The VyOS documentation site has carried us a long way. Sphinx + reStructuredText served the project well for years — but the world around our documentation has changed faster than our toolchain. Contributors write in Markdown. LLM coding assistants pull docs into their context windows. Reviewers expect machine-assisted feedback. AI agents need a stable, machine-readable surface to reason about VyOS configuration.
Over the past few weeks, we landed three shifts that, together, modernize docs.vyos.io across all three lifecycles, rolling, 1.5 (circinus), and 1.4 (sagitta):
Here is what changed, what it means for contributors, and why it matters for users.
Until recently, every documentation page on docs.vyos.io was authored in reStructuredText. RST is powerful, but it is also the single biggest source of friction we hear from would-be contributors: unfamiliar syntax, directive-heavy markup, and tooling that lags behind the wider Markdown ecosystem.
We converted the corpus in three discrete phases, one per release train: circinus (1.5), sagitta (1.4), and the rolling-branch flip that made MyST the primary format with no md- prefix anywhere. Rare RST overrides now live as opt-in rst-<page>.rst files for pages that genuinely need RST-only features.
The mechanics matter:
The build still runs on Sphinx; we did not swap the toolchain.

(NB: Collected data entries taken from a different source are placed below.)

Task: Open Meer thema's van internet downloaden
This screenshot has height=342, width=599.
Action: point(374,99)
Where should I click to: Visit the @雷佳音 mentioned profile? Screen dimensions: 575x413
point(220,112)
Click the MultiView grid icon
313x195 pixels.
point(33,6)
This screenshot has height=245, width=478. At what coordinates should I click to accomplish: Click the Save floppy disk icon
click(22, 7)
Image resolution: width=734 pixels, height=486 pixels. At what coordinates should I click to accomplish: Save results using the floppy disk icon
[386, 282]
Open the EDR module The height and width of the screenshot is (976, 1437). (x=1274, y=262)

We added the MyST parser on top of it, so every existing extension, theme customization, and cross-reference keeps working.
Each branch was migrated against a Playwright visual-diff harness, every page rendered before and after, pixel-compared, and regressions caught before the PR was opened.

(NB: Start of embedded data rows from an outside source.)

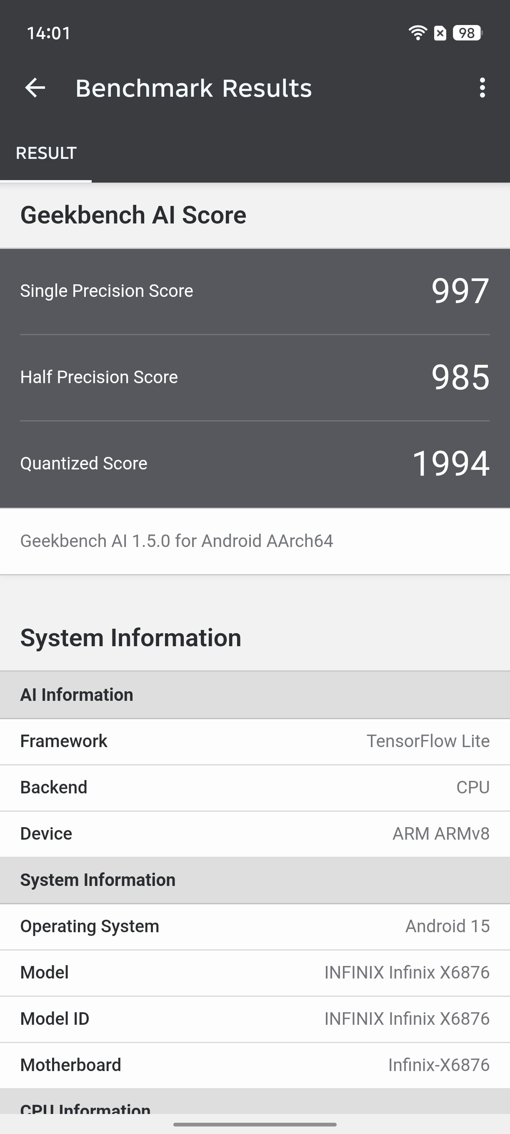
Task: Tap the SIM error status icon
Action: pos(440,33)
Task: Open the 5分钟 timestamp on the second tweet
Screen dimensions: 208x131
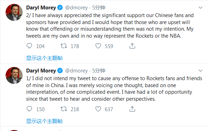Action: [99, 70]
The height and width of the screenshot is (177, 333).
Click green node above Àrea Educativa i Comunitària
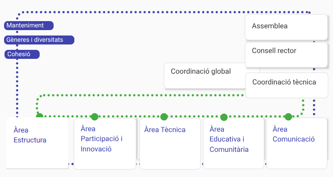(x=224, y=117)
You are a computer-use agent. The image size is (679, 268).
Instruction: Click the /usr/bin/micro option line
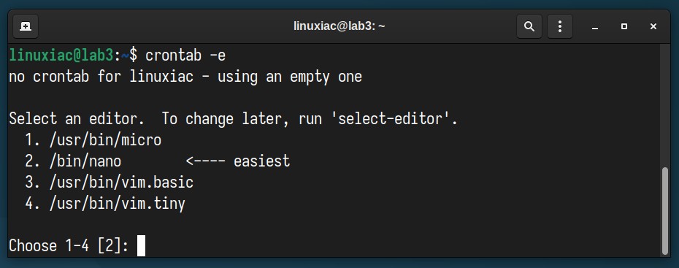pos(93,140)
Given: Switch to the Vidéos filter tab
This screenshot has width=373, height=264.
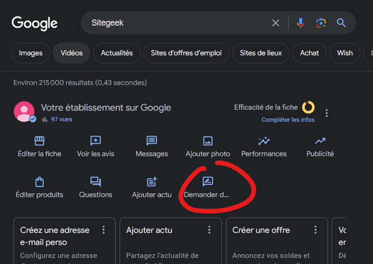Looking at the screenshot, I should click(x=71, y=53).
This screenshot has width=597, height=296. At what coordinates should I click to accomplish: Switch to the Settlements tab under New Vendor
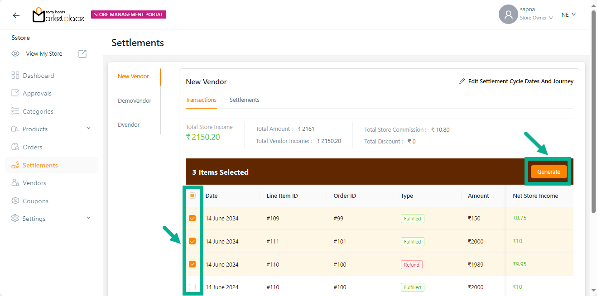pyautogui.click(x=244, y=100)
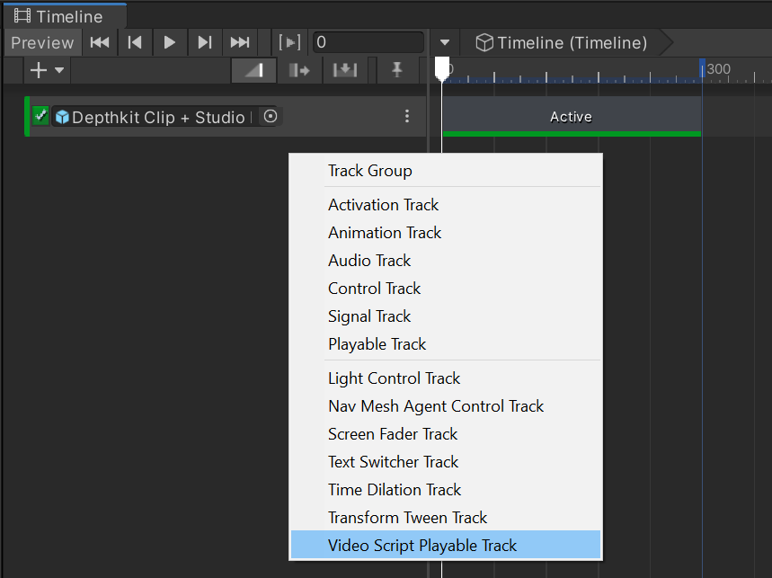This screenshot has height=578, width=772.
Task: Toggle the marker pin icon
Action: [396, 70]
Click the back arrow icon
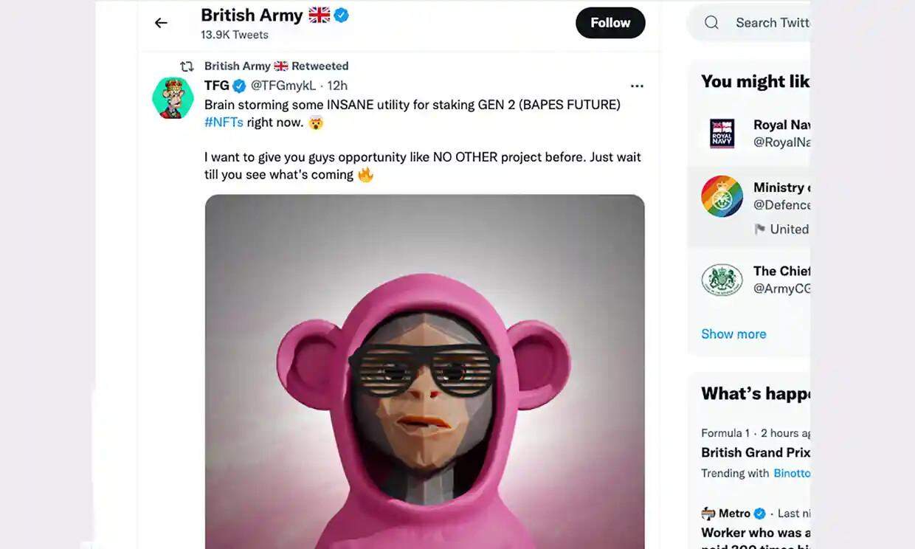 click(161, 23)
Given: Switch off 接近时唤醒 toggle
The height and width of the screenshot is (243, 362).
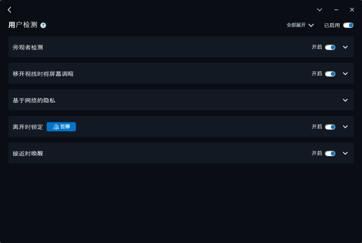Looking at the screenshot, I should pos(330,153).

The source_suffix is now ['.md'] only. There is no dual-source ambiguity for new contributors.
What this means for contributors: If you have ever written a GitHub README, you can now contribute to VyOS documentation. Code fences, tables, links, headings, all the syntax you already know works out of the box. The barrier to a doc PR just dropped to zero.

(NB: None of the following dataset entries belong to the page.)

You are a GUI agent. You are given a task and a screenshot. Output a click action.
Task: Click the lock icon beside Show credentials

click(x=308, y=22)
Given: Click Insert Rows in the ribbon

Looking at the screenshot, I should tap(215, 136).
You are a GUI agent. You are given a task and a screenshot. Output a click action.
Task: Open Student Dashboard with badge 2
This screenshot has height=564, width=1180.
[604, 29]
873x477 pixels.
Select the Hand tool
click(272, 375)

What this means for users: Pages render the same. Search works the same. The URLs you have bookmarked still resolve. The change is invisible by design.
Documentation review is one of the highest-leverage and most time-consuming jobs on the project. A good reviewer catches a typo, but a great reviewer catches a subtly wrong CLI example, a config snippet that drifted out of sync with the implementation, or a sentence that will be misread in three languages.
We added an automated reviewer that runs on every PR against the documentation repo. It uses the most capable Claude model tier (Opus) and is wired into GitHub Actions as the ai-validation workflow. On every PR push, it:
Checks out the PR's merge commit (the actual code that would land, not just the branch tip),
Runs a curated review prompt against the diff,
Post findings as PR comments,
Skips PRs with no Markdown changes, so infra-only churn does not burn cycles.
The workflow has been hardened over several iterations. We fixed permission scopes, NUL-byte handling in PR diffs, and edge cases around fork PRs (pull/<n>/head fetch behavior). Every doc PR across rolling, circinus, and sagitta now sees the same review treatment.
This is not a replacement for human review; it is a floor. A first pass that catches the obvious issues before a maintainer ever looks at the PR. The result is faster turnaround for contributors and more reviewer attention on the things that genuinely need a human.
If you have used Claude, Cursor, or any MCP-aware coding assistant on a VyOS configuration question, you have probably noticed the same thing we did: the model's training data is months or years out of date. It will confidently describe a CLI option that was renamed, a feature that has been moved, or a syntax that was deprecated.
Context7 is an MCP server that gives coding assistants on-demand access to the current, indexed version of a project's documentation. We registered vyos/vyos-documentation with Context7 and added a GitHub Actions workflow (Update version tags) that automatically refreshes the index whenever docs change on a release branch. The pipeline:
docs/** and context7.json (infra-only pushes are skipped),/api/v1/refresh endpoint with the correct branch/tag variant,What this means for users: When you ask an MCP-aware assistant a VyOS question, the answer is grounded in our actual current documentation, not in whatever the model happened to see during training. A query about the rolling branch returns rolling docs. A query about 1.5 returns Circinus docs. No more confident hallucinations about CLI flags that don't exist.
This is also the first dependency-free way for downstream tools, agents, and integrations to consume VyOS documentation as a current data source.
Context7 isn't the only path. Because every page is now MyST/Markdown, the raw .md sources are shipped alongside the rendered HTML, and an LLM (or any tool) can fetch a page directly from docs.vyos.io and consume it without scraping HTML. We also publish an llms.txt index and a full-content llms-full.txt bundle at the site root, generated at build time for every release train. Pick whichever surface fits your tooling: MCP via Context7, direct .md fetch, or the bundled llms.txt manifest.
Each of these three changes is useful on its own. Together, they shift the documentation site from a static publication into a living, machine-consumable knowledge base.
VyOS has always been a project where contributors and operators meet in the documentation. Now the documentation also meets the needs of the assistants that operators increasingly rely on.
The migration is done. The review automation is live. Context7 is refreshed on every merge. The next contribution you make to the VyOS docs already runs through all three.